The signs σ and τ can already be used to determine the ordering in 7 out of the 9 cases:

 σ   τ  ~
−1  −1  ?
−1   0  <
−1  +1  <
 0  −1  >
 0   0  =
 0  +1  <
+1  −1  >
+1   0  >
+1  +1  ?

That leaves us with the two nontrivial cases where both signs are positive or both signs are negative. In these cases:

σ = τ = +1   ⟹   M × 10 ^ a  ~  N × 10 ^ b
σ = τ = −1   ⟹   N × 10 ^ b  ~  M × 10 ^ a

We’ll consider only the first case. The second case is identical, just reversed.

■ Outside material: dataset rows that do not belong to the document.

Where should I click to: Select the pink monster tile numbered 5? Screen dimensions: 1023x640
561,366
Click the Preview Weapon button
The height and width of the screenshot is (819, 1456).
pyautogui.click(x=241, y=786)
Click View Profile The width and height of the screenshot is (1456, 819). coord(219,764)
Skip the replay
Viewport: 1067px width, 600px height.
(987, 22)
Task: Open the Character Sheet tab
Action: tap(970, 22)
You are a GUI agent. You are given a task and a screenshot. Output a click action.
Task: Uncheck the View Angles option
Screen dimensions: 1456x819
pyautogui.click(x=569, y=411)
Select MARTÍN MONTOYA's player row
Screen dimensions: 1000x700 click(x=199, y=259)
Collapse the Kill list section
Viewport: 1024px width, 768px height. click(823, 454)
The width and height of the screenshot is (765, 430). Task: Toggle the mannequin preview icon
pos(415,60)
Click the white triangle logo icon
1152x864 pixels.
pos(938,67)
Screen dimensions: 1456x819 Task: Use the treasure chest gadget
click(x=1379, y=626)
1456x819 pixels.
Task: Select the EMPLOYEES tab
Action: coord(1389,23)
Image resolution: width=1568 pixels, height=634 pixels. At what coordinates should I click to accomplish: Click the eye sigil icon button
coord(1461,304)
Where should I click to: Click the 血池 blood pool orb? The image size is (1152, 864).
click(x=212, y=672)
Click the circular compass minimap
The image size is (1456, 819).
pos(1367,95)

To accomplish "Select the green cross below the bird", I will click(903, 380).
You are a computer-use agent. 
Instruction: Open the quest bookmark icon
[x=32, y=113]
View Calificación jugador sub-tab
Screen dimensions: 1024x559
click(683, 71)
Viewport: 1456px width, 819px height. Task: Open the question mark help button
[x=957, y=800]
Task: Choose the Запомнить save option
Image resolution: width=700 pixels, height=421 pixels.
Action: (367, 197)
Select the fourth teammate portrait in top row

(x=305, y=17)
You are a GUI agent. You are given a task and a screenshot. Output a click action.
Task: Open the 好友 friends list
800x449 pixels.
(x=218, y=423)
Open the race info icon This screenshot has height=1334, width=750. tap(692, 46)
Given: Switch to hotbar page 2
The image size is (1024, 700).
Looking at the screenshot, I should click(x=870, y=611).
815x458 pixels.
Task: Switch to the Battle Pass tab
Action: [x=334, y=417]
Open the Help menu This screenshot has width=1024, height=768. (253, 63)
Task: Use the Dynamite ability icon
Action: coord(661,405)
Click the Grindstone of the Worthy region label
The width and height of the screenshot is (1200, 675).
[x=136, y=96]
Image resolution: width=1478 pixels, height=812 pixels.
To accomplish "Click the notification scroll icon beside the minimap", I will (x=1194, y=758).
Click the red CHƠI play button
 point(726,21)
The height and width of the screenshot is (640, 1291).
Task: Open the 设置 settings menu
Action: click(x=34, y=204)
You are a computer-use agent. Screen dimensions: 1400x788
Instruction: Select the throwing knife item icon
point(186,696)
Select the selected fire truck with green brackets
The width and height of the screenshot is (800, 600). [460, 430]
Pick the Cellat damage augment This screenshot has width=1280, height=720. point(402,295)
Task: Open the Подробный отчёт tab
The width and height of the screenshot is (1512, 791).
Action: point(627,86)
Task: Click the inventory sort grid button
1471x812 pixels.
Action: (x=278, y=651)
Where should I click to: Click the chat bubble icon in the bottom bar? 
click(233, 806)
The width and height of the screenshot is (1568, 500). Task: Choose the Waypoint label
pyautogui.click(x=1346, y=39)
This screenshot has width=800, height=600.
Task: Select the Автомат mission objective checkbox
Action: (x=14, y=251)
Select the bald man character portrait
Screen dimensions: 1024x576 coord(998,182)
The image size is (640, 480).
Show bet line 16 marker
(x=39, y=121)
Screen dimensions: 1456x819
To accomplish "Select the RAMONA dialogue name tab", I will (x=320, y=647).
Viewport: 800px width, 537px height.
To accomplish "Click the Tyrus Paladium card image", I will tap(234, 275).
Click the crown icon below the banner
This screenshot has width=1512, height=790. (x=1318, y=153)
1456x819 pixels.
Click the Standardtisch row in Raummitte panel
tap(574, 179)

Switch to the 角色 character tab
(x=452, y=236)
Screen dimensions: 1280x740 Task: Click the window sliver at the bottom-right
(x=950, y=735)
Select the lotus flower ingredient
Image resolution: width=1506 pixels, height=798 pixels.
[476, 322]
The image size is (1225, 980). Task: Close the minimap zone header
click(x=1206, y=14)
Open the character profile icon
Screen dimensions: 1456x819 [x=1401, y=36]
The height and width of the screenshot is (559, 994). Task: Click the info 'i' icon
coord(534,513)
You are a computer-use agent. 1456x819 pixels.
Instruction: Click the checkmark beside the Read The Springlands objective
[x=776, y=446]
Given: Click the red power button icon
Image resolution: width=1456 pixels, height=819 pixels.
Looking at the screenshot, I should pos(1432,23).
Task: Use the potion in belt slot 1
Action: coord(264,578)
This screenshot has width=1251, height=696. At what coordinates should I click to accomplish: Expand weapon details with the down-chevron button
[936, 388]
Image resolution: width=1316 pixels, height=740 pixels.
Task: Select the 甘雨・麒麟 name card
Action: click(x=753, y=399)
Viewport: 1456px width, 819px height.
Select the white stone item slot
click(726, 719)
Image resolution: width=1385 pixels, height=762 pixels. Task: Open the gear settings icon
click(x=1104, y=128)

The trick to making the comparisons more efficient is to use logarithms: since the logarithmic function is monotonic, they preserve the ordering and can be safely applied to both sides of the inequality:

log M + a  ~  log N + b

The problem is that logarithms aren’t that easy to compute. But we can substitute this by computing floored logarithms (ilog) and its fractional part (rlog), which satisfy the following for any positive z:

log z ≡ ilog z + rlog z

0 ≤ rlog z < 1

ilog z ∈ ℕ

Floored logarithms are easy to calculate: simply combine trial division with exponential search. Here is an example of such in Haskell, based on the implementation of integerLogBase in section 14.4 of The Haskell 98 Language Report:

Applying ilog and rlog to the inequality, we obtain:

ilog M + rlog M + a  ~  ilog N + rlog N + b

Notice that the fractional parts of the inequality satisfies:

|rlog N − rlog M| < 1

thus, as long as the integral parts of the inequality differ, the comparison can be done without even worrying about the the fractional parts:

ilog M + a  ~  ilog N + b

Lastly, what about the situation where the integral parts are equal? We could use the fractional part of the logarithm somehow but that would introduce unnecessary complexities here. Instead, we can consult the previous equation:

M × 10 ^ a  ~  N × 10 ^ b

To perform this comparison without using rational arithmetic, we can divide both sides by 10 ^ min (a, b) to make the exponent nonnegative:

M × 10 ^ (a − min(a, b))  ~  N × 10 ^ (b − min(a, b))

Now, this comparison can be computed directly using only integer arithmetic.

Algorithmic complexity

The algorithm involves performing some integer arithmetic and comparisons, as well as handling several subcases. Let

X = max(|x|, |u|)
Y = max(y, v)
A = max(|a|, |b|)

The complexity of this algorithm has no “unexpected surprises”: in the worst case, one would need to calculate the floored logarithm, which is roughly O(max (log X, log Y)). Therefore, the overall complexity is roughly:

O(max(log X, log Y, log A))

Compare this to the naive technique that involves converting both numbers into fractions, which in the worst case could be as bad as O(A).